Yeah, a lot of the stuff I've read indicates I should see interfaces flapping in the logs, but I haven't actually seen any evidence of that. There's no incidence of "watchdog" or "timeout" anywhere in dmesg or the month or so of system logs that have built up, and the only link state changes I see appear to correspond to when I uncheck/check the box and apply. So it's possible this is something else entirely.

QuoteYour description of the issue sounds similar to others, however, there are still a lot of gaps to fill. Most notably, do you always need manual intervention to fix the issue? or does it recover on its own? Is it always the same igc interface? What is the auto-negotiated link state at the time of failure (# ifconfig igcX)?  If there's no auto-negotiation, what link speed did you set it to?

So far the issue hasn't ever sorted itself out without my intervention, but since I can't tell when it's happening other than by the symptoms, I can't say for sure that it doesn't happen more often and occasionally fix itself.

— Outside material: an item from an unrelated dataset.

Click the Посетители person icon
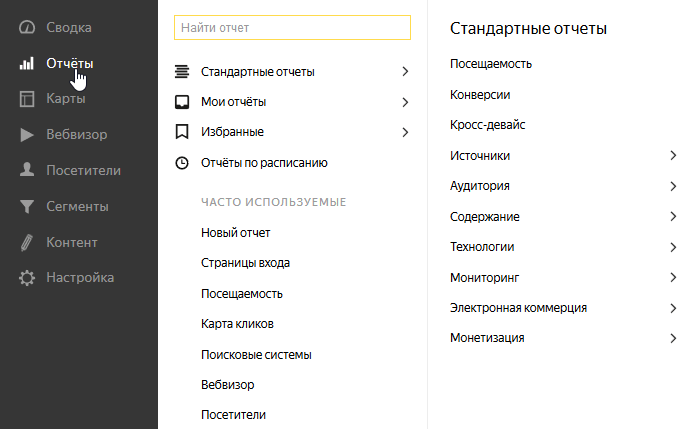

For most of the life of this issue speeds were on auto-negotiate (typically WAN 2500 Full, LAN 1000 Full). A few days ago I switched everything to static 1000 Full; the issue has popped up again once or twice since then.

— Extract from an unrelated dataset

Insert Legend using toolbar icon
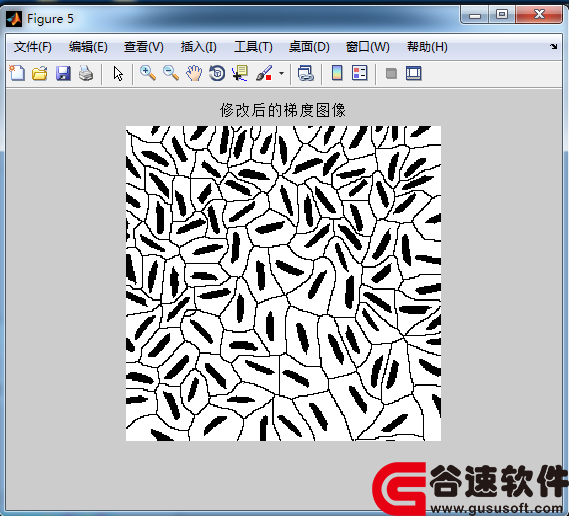This screenshot has height=516, width=569. pos(360,73)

I'll remove the tunables since they don't appear to be doing anything for me anyway, and I'll do a bit more digging next time this happens and see if I can come up with something more concrete to provide. In particular, I'm also curious if just ifconfig down/up will resolve it.

Quote from: OPNenthu on July 01, 2026, 07:38:38 PMI don't know that ASPM can be reliably disabled on Protectli units, at least those running coreboot.  The 'hw.pci.enable_aspm=0' sysctl has not worked for me.  I spoke to them several months ago in a support ticket and was told that this is a common request on Reddit and they are looking into adding ASPM controls in coreboot but was not given any timeframe.  In the same conversation I was told that EEE gets a bad rep and I should not worry about it. 🤷

I'm on coreboot, so that's interesting, thanks. And yeah, I noticed that disabling ASPM via the tunable didn't appear to have any affect on temperatures or anything, so I guess that tracks.

QuoteHaving said that I have also seen the DNS timeout on rare occasion on my V1410 but never thought twice about it (assumed it was a normal network glitch).  I don't see any watchdog related messages in dmesg as of now.

When it happens for me, it's basically every DNS resolution that hasn't been made recently. It's hard to miss.

Quote from: meyergru on July 01, 2026, 09:18:08 PMAll I know is that ASPM can be disabled globally or on a per-device basis. The latter normally needs BIOS or driver support, the former, AFAIK, does not.

Yeah, unfortunately it doesn't look like the coreboot BIOS offers any configurability here, and I'm on the latest (only?) version for my hardware. May try switching to AMI BIOS at some point, but I'm not there yet.